It's Rare Disease Day today, so to mark the day, former UK Prime Minister David Cameron wrote a column in The Times to impart some lessons he has learned from having a child diagnosed with a rare disease.

Cameron's oldest son, Ivan, was born with a neurological disease called Ohtahara syndrome. Epilepsy affects 1 in every 200 children. Of those, just 1 in 500 are affected by Ohtahara, Cameron says.

"I will never forget the moment of being told that he was likely to be severely disabled. Sitting in the doctor's room. Trying to understand the immensity of what is being explained to you. All your hopes and dreams about the life your child is going to have and the realisation that it's not going to be like that. It's a shock and takes a huge amount of time to get over it — but we did. We were all devoted to Ivan and as a family we still talk about him all the time today," Cameron writes. "We were bowled over by the heroic attempts of doctors and nurses to treat and care for Ivan, but we were also reminded of how little we know about conditions such as epilepsy and some of its rare syndromes."

Cameron and his wife Samantha were offered genetic counseling if they were considering having more children. They had three more children. Ivan passed away in 2009 at the age of six.

Importantly, Cameron says, rare diseases really aren't that rare. "There are an estimated 350 million people around the world living with rare and undiagnosed genetic disorders, more than the number of people with cancer and AIDS combined," he writes.

Doctors faced with these patients are often forced to send out samples that are searched for one disease at a time. It takes time that patients don't have. 

But Cameron believes that the solution is coming, and that it is clinical whole-genome sequencing. "Instead of looking at individual chromosomes, we can sequence the whole genome, determining the unique ordering of three billion letters found in almost every cell in a person's body. Rather than testing one disease at a time, this process simultaneously can test for all rare diseases, 80 percent of which are geneticaly based. All it takes is a blood test. It is that simple," he writes.

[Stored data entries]
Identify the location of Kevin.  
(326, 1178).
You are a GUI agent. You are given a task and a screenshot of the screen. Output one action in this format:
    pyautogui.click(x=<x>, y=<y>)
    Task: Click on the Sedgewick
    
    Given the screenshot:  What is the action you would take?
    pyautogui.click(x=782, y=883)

WORK REQUIRED
Please transcribe everything in the Rare Disease Day text above, from "Cameron and his" down to "age of six.".

RESPONSE TO THE TASK
Cameron and his wife Samantha were offered genetic counseling if they were considering having more children. They had three more children. Ivan passed away in 2009 at the age of six.